_WORK TASK:_ Give back exactly the lines from the one that holds "You are a GUI" through the final line of the data; omit the pictures and add nothing.

===== PROVIDED DATA =====

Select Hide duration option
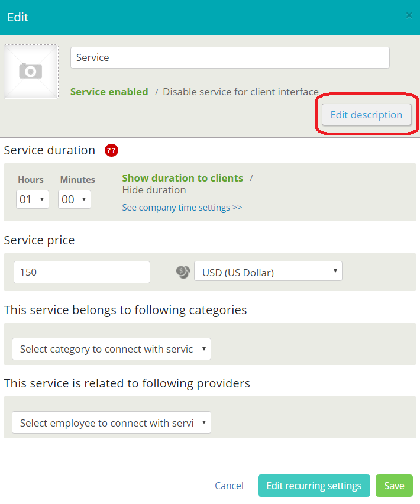The image size is (420, 504). pyautogui.click(x=154, y=190)
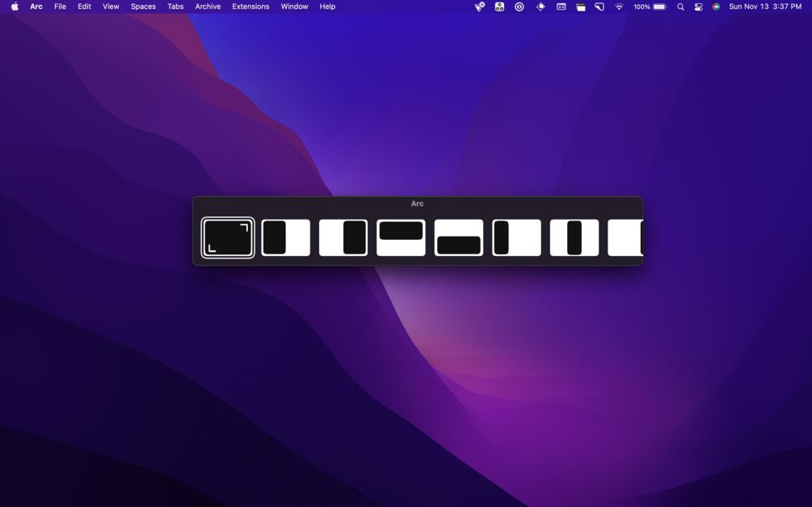The width and height of the screenshot is (812, 507).
Task: Select the middle-third column window layout
Action: tap(574, 237)
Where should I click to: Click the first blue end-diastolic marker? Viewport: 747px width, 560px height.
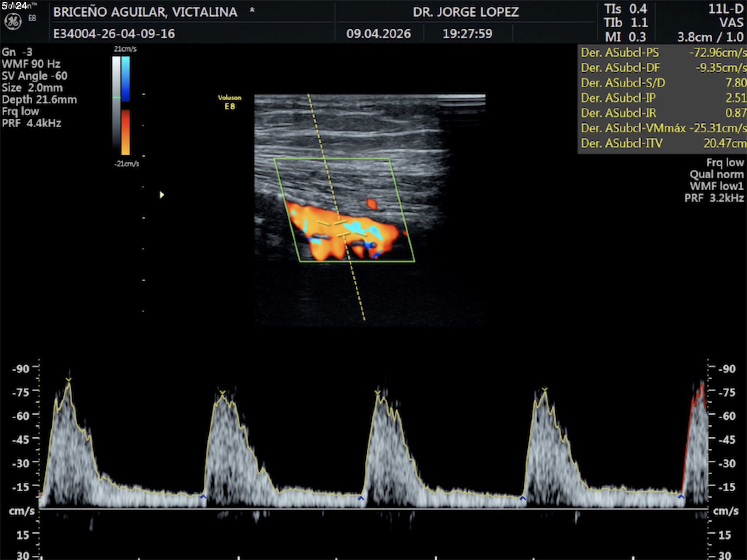click(x=203, y=496)
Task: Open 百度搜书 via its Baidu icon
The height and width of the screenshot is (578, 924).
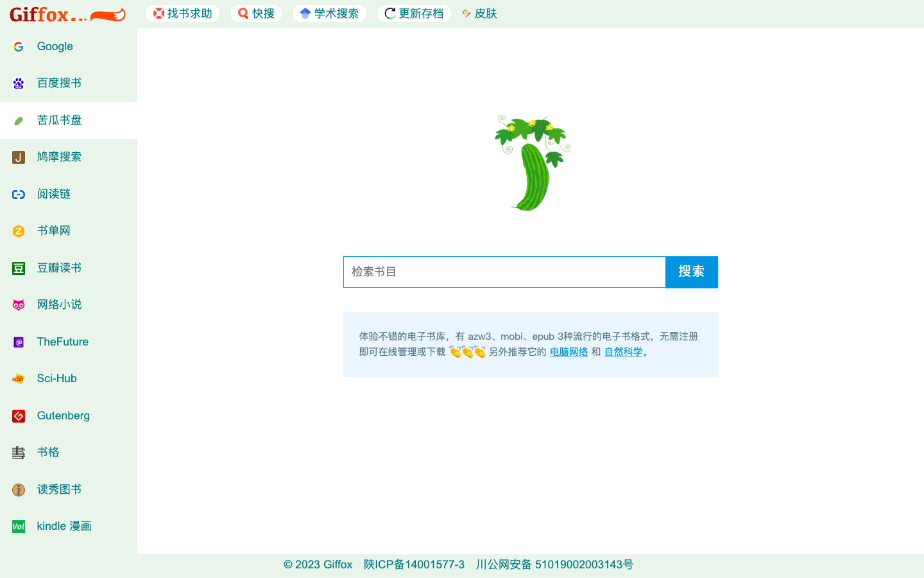Action: point(18,83)
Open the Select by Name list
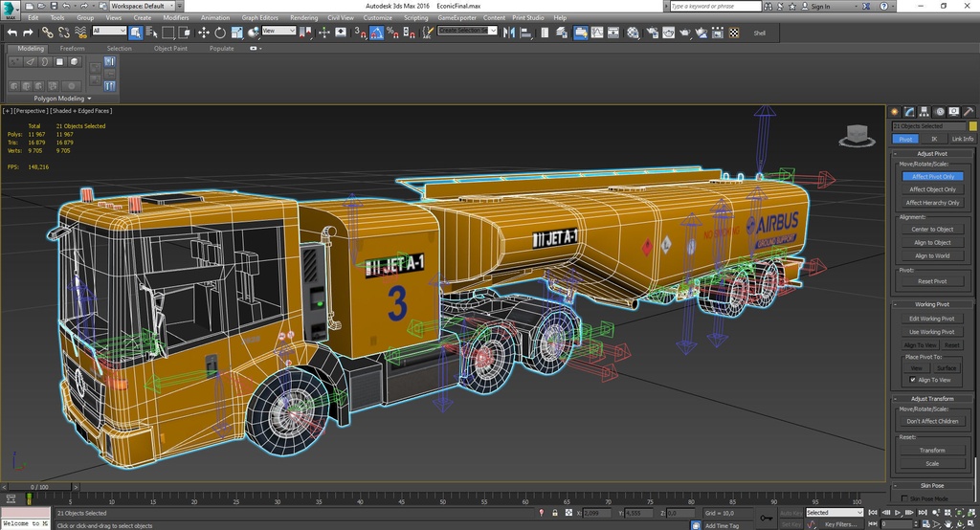This screenshot has height=530, width=980. pyautogui.click(x=151, y=33)
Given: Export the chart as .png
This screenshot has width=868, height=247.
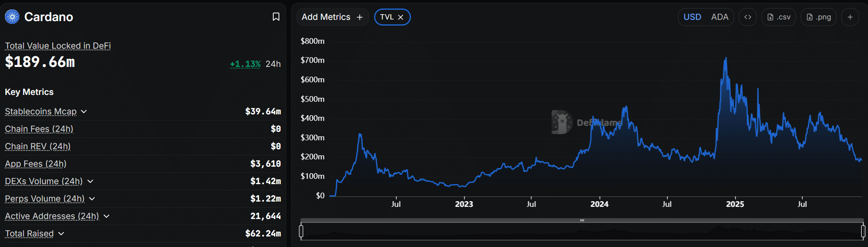Looking at the screenshot, I should pyautogui.click(x=818, y=17).
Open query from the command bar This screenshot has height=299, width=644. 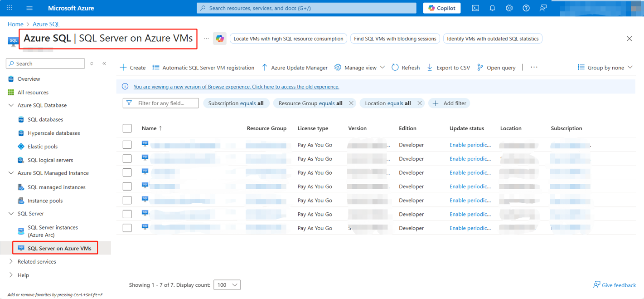point(496,67)
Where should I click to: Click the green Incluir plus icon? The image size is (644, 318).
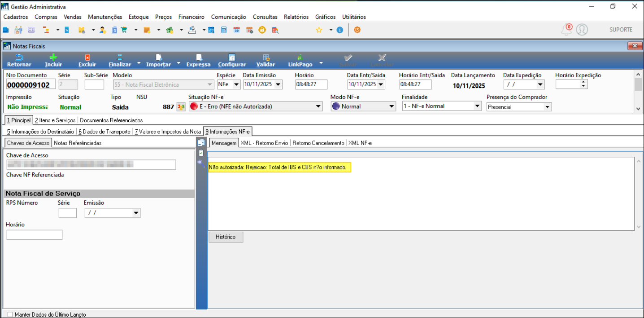[53, 57]
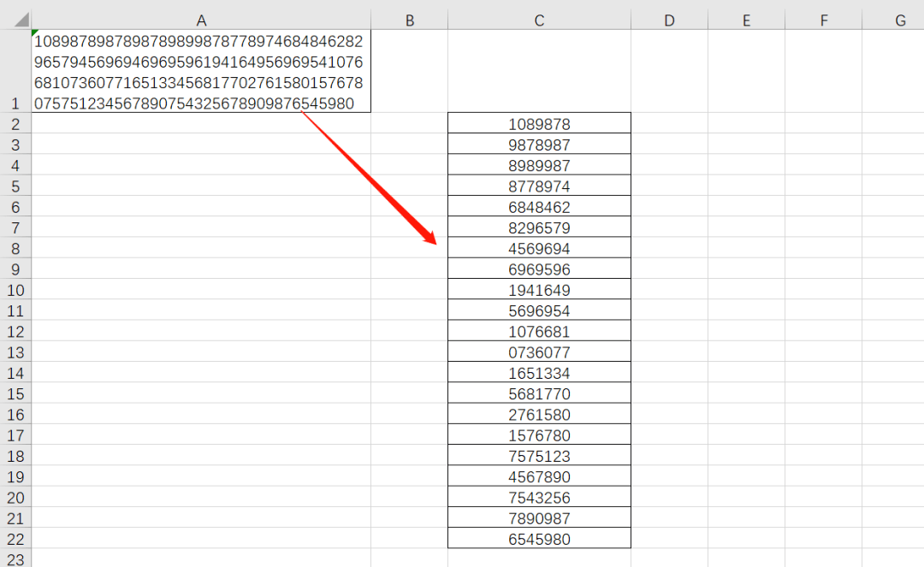Screen dimensions: 924x567
Task: Select column F header
Action: tap(823, 21)
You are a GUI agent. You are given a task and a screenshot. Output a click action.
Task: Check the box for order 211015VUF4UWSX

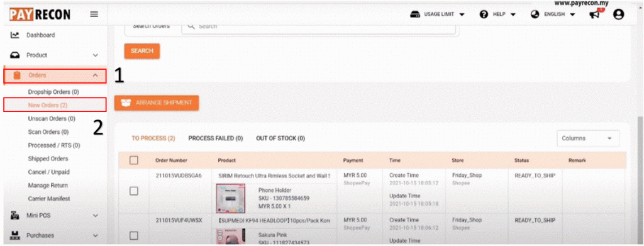point(133,235)
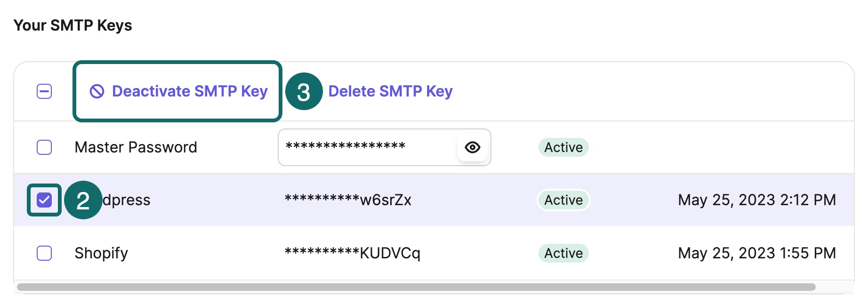Check the Master Password row checkbox
868x304 pixels.
click(44, 147)
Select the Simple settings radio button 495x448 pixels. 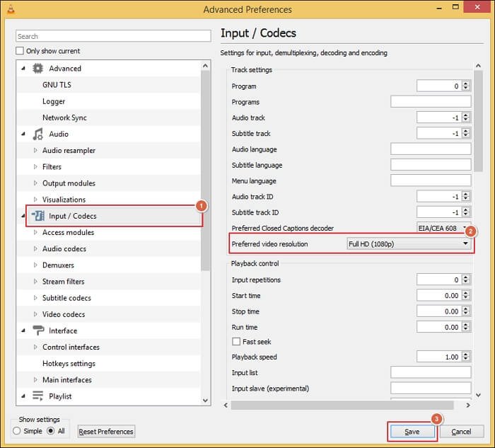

=====

_EXERCISE ANSWER:_
You are a GUI agent. You are given a task and a screenshot. Output a click action.
Task: Check the box for order 211015VUF4UWSX

point(133,235)
Check the Master Password row checkbox
868x304 pixels.
click(44, 147)
Select the Simple settings radio button 495x448 pixels. 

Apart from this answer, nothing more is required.